Let the ghosts speak

Reviewed by:

G. Connor Salter, Professional Writing alumnus from Taylor University, Upland, IN.


Let the ghosts speak


Bryan Davis


Mountain Brook Fire (an imprint of Mountain Brook Ink)


April 15, 2020




245 pages


The year is 1860, and Justin Trotter is a poor English immigrant living in Paris. His only real hopes are to make enough money to care for his blind sister, and he doesn’t expect much to happen when his roommate Marc invites him to a masquerade party at an abandoned school. But when Justin accidently offends Marc’s mother in front of other guests, he hides out in the library waiting for his friend to smooth things over. There he meets a group of mysterious people who must be other guests. After all, why would someone dress like and claim to be Joan of Arc except as a party game? By the night’s end, Marc’s mother is found dead and all fingers point to Justin as the murderer. Will the mysterious people help Justin find out the truth? And what if these people are something more than natural?

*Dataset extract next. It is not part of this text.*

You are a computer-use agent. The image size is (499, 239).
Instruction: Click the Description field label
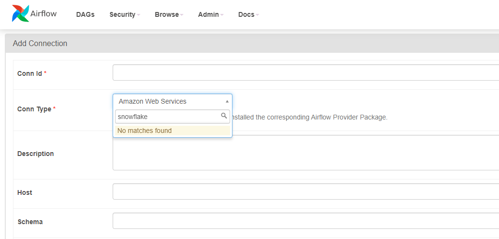[x=35, y=154]
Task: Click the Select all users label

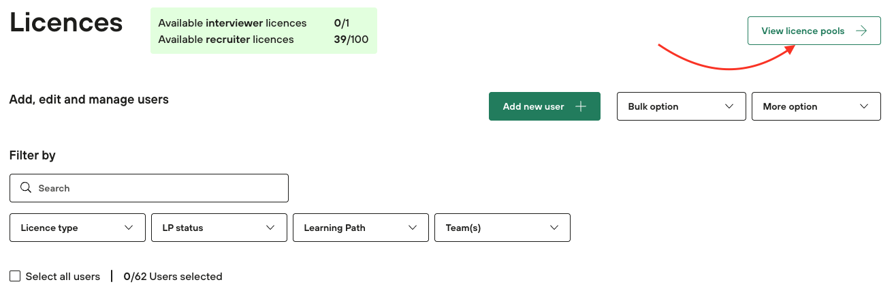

Davis pays a bit of tribute to 19th-century writing styles, phrasing the story as a long letter written by the main character to his mother that recollecting his strange experiences. The result sounds a little bit like the works of acclaimed ghost story writer M.R. James, but without the academic tone that makes James’ work so dense at times. Davis is clearly aiming for homage, not recreation, so the story feels old-fashioned but is still easy to read. Genre-wise though, the book is a lot more than just a ghost story. Davis combines elements from detective fiction as well, creating a gothic mystery not unlike The Strange Case of Dr. Jekyll and Mr. Hyde. Just like that classic book, Davis knows just when to follow and when to subvert tropes from both genres to create something truly surprising. 

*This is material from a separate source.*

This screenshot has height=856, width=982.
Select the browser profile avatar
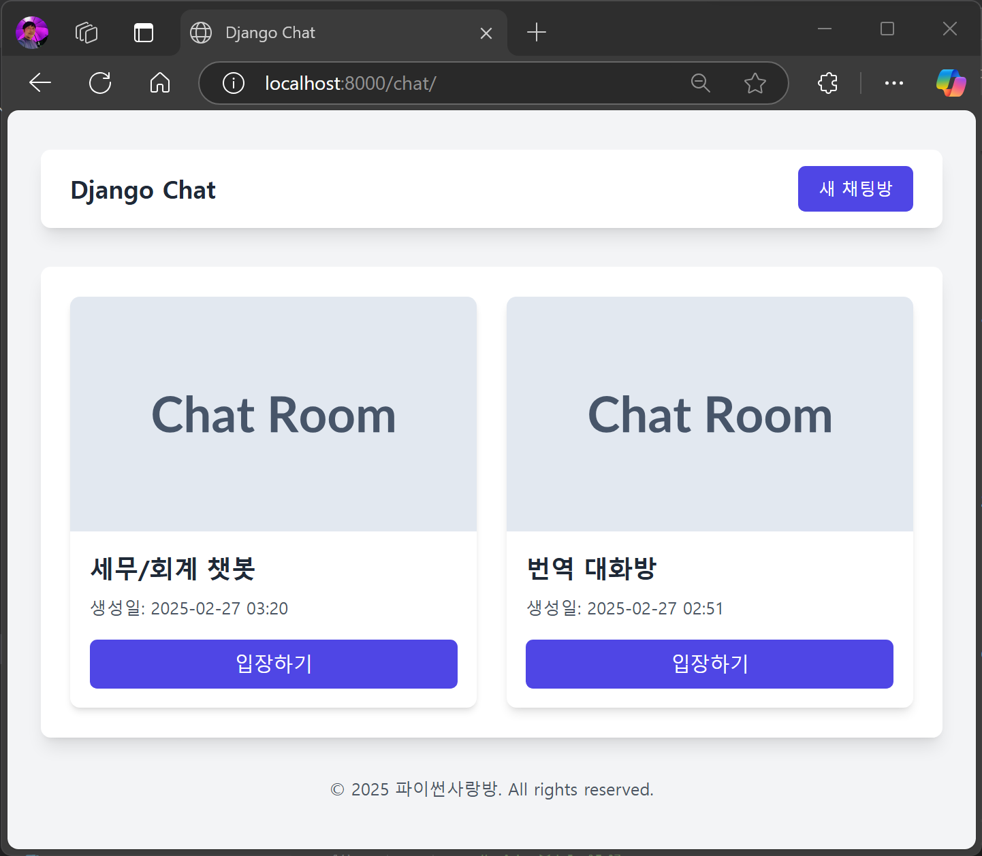[x=31, y=32]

A compelling tale about suffering, hope and how death leads us to face what we believe about both concepts.


Rating (1 to 5 stars)

5 stars

Suggested Audience

Readers who like ghost stories, detective mysteries, horror or thriller stories. Particularly recommended for readers who enjoy ghost stories and gothic fiction (Dr. Jekyll and Mr. Hyde, Frankenstein, etc.).

Christian Impact

Readers who are very literal thinkers may be annoyed at a Christian Fiction novel that talks about ghosts, since it’s a hazy subject Biblically speaking. However, the existence of ghosts has been debated for ages and been heckled at least as often as it’s been taken seriously. So it’s not exactly difficult, no matter what your theological beliefs are, to accept the idea as a plot device and just read the story.

Once you approach the story on that level, the ways Davis uses the concept turn out to be quite fascinating. He creates ghostly characters who ponder why they haven’t gone to heaven yet, why some of them have been given a second chance at redemption, and what concepts like redemption, hope and mercy even mean. This allows Davis to have characters who dialogue (and monologue) about spiritual ideas, and yet those discussions never feel tacked on. The fact the characters are dead and yet still around makes their discussions seem natural.

Davis also uses the idea of ghosts, particularly ghosts of martyrs, to examine a theme most Christian Fiction novels never address: do we still hope even if things never turn around? We can hope when we’re sure God will vindicate us in this life, but what if he doesn’t and by all earthly standards it seems evil has triumphed? Do we really believe that justice is the Lord’s and that in the end, maybe despite all evidence to the contrary, all will be made well? Few Christian novels examine this question because it doesn’t seem very inspiring. Davis dares to go into that territory and shows recognizing good doesn’t always triumph in this life, but that’s not the point, is actually fulfilling in a way that “inspiring Christian stories” can never achieve.